▶ Data extracts:
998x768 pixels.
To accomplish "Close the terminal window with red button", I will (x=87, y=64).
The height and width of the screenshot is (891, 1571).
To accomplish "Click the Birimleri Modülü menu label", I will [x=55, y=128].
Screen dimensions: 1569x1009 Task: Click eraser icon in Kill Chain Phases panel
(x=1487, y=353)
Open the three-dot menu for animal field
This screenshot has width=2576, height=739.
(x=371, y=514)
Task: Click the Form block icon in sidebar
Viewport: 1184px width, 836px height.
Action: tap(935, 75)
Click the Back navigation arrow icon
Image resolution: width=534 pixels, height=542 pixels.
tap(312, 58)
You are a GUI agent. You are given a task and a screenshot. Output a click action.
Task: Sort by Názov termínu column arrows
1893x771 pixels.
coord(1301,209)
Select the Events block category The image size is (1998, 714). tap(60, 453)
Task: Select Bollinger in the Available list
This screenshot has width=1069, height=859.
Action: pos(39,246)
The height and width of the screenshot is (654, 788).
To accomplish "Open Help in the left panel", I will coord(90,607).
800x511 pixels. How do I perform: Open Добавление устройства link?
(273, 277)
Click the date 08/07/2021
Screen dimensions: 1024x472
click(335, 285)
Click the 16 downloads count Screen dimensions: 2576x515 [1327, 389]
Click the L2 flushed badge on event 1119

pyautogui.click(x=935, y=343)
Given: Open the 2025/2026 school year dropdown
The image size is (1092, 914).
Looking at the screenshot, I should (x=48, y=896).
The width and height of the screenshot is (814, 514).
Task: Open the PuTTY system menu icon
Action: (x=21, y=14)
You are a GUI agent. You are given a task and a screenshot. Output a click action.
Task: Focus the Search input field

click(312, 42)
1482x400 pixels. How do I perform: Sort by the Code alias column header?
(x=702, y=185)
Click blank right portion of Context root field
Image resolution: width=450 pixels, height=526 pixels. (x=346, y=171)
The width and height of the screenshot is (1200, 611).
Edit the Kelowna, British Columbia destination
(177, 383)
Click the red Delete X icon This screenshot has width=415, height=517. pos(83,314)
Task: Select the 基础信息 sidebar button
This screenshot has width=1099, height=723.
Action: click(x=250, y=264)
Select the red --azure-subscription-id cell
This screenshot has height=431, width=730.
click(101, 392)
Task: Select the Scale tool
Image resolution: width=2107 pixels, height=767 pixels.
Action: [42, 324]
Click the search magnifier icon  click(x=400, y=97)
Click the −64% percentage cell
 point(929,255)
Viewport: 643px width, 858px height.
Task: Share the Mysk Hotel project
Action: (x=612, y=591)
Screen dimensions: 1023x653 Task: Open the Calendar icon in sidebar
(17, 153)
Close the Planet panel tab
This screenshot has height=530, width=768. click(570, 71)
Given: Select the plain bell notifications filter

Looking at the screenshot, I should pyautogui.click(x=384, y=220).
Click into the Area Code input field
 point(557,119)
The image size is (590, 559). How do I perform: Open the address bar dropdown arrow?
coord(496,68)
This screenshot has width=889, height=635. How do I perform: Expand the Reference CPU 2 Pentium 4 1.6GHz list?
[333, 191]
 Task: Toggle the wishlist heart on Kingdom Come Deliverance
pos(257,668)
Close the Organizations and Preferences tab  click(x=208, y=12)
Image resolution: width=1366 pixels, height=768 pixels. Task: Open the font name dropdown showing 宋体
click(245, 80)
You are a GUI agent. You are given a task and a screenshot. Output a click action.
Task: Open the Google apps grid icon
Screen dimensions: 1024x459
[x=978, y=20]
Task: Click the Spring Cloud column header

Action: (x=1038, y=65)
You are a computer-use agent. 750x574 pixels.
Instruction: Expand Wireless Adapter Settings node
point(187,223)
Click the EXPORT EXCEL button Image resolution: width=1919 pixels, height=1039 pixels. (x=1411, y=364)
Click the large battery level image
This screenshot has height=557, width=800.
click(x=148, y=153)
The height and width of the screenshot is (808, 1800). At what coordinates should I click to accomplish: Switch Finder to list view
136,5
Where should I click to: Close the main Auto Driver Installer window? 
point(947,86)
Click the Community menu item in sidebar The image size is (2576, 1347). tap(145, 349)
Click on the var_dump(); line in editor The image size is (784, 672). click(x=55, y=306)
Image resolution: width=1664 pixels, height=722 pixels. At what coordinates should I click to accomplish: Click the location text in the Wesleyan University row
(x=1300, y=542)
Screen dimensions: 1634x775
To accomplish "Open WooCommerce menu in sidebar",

▶ Task details: Beginning with the line in which "Where should I" appears, set down each line through the last one in the listing, unchanged and with no extras.

▶ Written solution:
Where should I click to: Close the main Auto Driver Installer window? 
point(947,86)
Click the Community menu item in sidebar The image size is (2576, 1347). tap(145, 349)
Click on the var_dump(); line in editor The image size is (784, 672). click(x=55, y=306)
Image resolution: width=1664 pixels, height=722 pixels. At what coordinates should I click to accomplish: Click the location text in the Wesleyan University row
(x=1300, y=542)
Screen dimensions: 1634x775
To accomplish "Open WooCommerce menu in sidebar",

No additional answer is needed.